_Written problem_
Pull out every line of the entries below that contains the word "This", and copy each one in full.

_Text and element pointing records_
::::

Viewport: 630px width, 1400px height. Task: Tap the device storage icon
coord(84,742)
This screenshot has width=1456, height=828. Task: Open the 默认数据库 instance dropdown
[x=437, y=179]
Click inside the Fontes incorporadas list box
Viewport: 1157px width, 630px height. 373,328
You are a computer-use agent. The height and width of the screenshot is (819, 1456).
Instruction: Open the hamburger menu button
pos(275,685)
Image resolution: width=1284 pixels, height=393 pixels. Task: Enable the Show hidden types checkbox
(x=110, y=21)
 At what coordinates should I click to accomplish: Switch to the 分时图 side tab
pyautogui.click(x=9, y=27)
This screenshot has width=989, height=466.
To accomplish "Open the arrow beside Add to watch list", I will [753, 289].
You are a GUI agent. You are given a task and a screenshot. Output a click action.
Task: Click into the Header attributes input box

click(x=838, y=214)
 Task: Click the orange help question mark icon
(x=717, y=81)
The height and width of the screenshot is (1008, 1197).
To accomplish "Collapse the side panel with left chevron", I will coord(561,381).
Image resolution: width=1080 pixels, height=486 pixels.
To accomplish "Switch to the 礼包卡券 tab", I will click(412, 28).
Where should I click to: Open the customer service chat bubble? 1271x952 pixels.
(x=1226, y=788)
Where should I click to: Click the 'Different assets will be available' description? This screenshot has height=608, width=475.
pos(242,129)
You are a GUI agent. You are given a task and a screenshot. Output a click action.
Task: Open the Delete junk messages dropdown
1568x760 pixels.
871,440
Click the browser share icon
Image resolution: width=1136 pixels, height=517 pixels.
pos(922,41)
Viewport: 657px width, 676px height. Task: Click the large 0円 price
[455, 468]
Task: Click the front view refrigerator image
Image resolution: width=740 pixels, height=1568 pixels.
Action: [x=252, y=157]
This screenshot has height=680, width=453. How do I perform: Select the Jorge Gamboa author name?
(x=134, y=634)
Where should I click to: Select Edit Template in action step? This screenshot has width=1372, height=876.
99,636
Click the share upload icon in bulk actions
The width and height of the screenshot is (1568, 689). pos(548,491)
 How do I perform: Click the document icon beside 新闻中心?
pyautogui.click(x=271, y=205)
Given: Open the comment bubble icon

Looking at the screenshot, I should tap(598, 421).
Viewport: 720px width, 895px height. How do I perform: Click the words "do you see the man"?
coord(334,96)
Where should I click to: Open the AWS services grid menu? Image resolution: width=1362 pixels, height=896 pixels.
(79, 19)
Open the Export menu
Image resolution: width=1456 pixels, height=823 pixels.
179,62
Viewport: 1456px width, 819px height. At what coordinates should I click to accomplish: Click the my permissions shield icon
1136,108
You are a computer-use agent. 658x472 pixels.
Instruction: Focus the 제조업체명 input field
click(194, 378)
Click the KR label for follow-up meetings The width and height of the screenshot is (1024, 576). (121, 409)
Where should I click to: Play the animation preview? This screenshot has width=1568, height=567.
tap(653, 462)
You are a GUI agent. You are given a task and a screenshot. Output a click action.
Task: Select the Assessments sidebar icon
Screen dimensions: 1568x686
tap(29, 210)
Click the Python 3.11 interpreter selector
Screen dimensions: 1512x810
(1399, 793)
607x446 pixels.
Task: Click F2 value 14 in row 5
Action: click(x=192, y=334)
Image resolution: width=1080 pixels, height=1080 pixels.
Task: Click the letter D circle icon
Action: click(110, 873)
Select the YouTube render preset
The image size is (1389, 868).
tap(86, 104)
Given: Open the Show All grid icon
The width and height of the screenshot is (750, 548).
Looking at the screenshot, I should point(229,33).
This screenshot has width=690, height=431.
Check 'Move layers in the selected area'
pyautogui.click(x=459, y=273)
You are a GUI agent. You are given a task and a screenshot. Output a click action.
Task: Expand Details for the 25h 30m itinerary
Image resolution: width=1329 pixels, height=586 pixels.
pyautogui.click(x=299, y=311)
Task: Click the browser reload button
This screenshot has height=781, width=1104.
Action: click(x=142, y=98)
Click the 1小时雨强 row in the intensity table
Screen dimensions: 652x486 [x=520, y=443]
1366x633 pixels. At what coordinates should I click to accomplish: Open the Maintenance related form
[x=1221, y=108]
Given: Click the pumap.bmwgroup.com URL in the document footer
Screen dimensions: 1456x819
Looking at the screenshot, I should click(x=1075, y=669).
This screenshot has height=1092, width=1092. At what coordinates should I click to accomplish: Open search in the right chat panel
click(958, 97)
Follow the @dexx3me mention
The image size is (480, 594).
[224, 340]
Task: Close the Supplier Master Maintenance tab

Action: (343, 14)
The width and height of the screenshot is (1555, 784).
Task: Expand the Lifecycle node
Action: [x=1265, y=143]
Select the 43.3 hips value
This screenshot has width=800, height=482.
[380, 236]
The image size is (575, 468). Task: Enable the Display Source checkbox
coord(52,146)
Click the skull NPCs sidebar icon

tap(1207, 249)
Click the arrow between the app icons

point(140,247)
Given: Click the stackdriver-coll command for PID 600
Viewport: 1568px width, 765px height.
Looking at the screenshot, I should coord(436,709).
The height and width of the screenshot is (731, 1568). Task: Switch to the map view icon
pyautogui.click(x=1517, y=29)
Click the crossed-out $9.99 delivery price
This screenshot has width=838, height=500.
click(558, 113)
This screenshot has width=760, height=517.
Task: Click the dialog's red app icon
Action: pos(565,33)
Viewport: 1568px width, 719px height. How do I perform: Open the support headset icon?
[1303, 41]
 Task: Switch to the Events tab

::::

_Full answer_
This screenshot has width=1456, height=828. Task: Open the 默认数据库 instance dropdown
This screenshot has width=989, height=466.
Where should I click to: Click the 'Different assets will be available' description? This screenshot has height=608, width=475.
This screenshot has height=680, width=453. How do I perform: Select the Jorge Gamboa author name?
Where should I click to: Select Edit Template in action step? This screenshot has width=1372, height=876.
Where should I click to: Play the animation preview? This screenshot has width=1568, height=567.
This screenshot has width=690, height=431.
This screenshot has height=781, width=1104.
This screenshot has height=1092, width=1092. At what coordinates should I click to accomplish: Open search in the right chat panel
This screenshot has width=800, height=482.
This screenshot has width=838, height=500.
This screenshot has width=760, height=517.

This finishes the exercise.